The opening of “Never Say Never” by The Fray is soon drifting through to me.
Oh, yes, I think as I close my eyes, satisfied and comforted. This is the stuff.
This is exactly what I need to wrap up my night with—and exactly what I need in order to properly spark off my life going forward.
This feels like coming home.
We evidently end up falling asleep on the phone. I wake in the middle of the night to Noelle snoring softly on the other end of the line…and I wake her up with my drowsy laughter. It’s not often I get to hear her snore. It’s funny and endearing.

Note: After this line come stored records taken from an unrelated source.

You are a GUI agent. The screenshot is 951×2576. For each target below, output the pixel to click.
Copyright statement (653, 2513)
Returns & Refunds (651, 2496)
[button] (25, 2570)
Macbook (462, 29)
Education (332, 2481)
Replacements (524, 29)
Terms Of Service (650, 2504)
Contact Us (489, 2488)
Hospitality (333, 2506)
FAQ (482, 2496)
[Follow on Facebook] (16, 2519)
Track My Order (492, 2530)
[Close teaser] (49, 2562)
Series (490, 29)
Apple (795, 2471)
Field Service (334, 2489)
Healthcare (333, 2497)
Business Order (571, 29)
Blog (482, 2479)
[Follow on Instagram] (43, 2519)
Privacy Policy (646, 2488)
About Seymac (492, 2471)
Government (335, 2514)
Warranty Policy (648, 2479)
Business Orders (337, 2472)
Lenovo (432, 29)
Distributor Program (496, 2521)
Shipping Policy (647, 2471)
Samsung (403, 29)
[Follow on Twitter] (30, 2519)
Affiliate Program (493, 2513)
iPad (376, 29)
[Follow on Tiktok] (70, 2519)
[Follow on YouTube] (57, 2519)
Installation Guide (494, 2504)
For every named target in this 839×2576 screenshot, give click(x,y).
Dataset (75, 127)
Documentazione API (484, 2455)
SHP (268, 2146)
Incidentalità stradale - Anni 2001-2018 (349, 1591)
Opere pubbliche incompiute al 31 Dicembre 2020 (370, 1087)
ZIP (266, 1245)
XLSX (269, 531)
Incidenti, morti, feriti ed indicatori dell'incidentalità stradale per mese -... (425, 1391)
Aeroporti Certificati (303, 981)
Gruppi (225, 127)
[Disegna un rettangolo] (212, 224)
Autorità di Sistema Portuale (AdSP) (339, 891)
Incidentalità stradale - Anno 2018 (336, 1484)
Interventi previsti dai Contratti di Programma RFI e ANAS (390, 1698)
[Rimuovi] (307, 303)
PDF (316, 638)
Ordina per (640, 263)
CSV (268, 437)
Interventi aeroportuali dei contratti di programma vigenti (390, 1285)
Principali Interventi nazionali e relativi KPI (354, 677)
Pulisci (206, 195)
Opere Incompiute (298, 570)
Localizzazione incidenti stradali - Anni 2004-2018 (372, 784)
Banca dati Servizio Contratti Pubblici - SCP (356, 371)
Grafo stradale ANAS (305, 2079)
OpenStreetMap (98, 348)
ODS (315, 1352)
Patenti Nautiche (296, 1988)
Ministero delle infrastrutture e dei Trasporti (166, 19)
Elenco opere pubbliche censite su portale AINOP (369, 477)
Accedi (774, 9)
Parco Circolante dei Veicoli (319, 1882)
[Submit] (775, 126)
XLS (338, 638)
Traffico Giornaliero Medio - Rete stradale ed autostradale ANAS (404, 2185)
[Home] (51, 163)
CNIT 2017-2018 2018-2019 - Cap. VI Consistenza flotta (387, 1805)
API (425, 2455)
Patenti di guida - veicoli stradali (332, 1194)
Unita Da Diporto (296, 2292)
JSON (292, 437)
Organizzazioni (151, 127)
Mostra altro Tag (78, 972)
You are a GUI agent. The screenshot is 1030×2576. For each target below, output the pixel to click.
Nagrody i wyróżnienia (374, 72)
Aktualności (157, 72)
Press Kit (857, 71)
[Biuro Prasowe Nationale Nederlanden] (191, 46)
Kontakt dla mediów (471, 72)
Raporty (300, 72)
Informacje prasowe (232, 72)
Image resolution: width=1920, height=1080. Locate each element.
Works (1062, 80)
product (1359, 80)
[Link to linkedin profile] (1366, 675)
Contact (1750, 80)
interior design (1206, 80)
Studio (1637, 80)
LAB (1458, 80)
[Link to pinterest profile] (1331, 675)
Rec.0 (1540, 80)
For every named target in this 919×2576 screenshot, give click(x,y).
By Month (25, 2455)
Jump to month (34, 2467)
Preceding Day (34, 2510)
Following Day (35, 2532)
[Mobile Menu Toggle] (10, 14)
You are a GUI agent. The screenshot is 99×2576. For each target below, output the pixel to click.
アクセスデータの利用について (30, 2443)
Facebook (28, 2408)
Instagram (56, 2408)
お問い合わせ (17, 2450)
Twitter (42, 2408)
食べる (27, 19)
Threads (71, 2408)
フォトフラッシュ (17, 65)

I’m not quite awake as I get up from the couch to turn off the living room light and drag myself to my bedroom. She’s groggy, too, but she still protests me making fun of her.
I tease her, “Wouldn’t dream of doing that.”
She lets out the feeblest sound of amusement ever.
Silence falls while I clumsily pull my day clothes off; I’m sure she’s dozing again. As I’m moving my blanket back, she inhales like she has woken up a little again.
She half-slurs, “I love your heart, y’know.”
Although I find my bedding to be unpleasantly cool now that I’m not very dressed anymore, her sentence is what dominates my bleary attention.
Cliff, Noelle, and Theo have always been professionals at making me feel like I’m worth something.
“I love yours,” I tell her.
And I do it at just the right time because not ten seconds later, she’s so quiet that I think it’s safe to say she has fallen into peaceful sleep.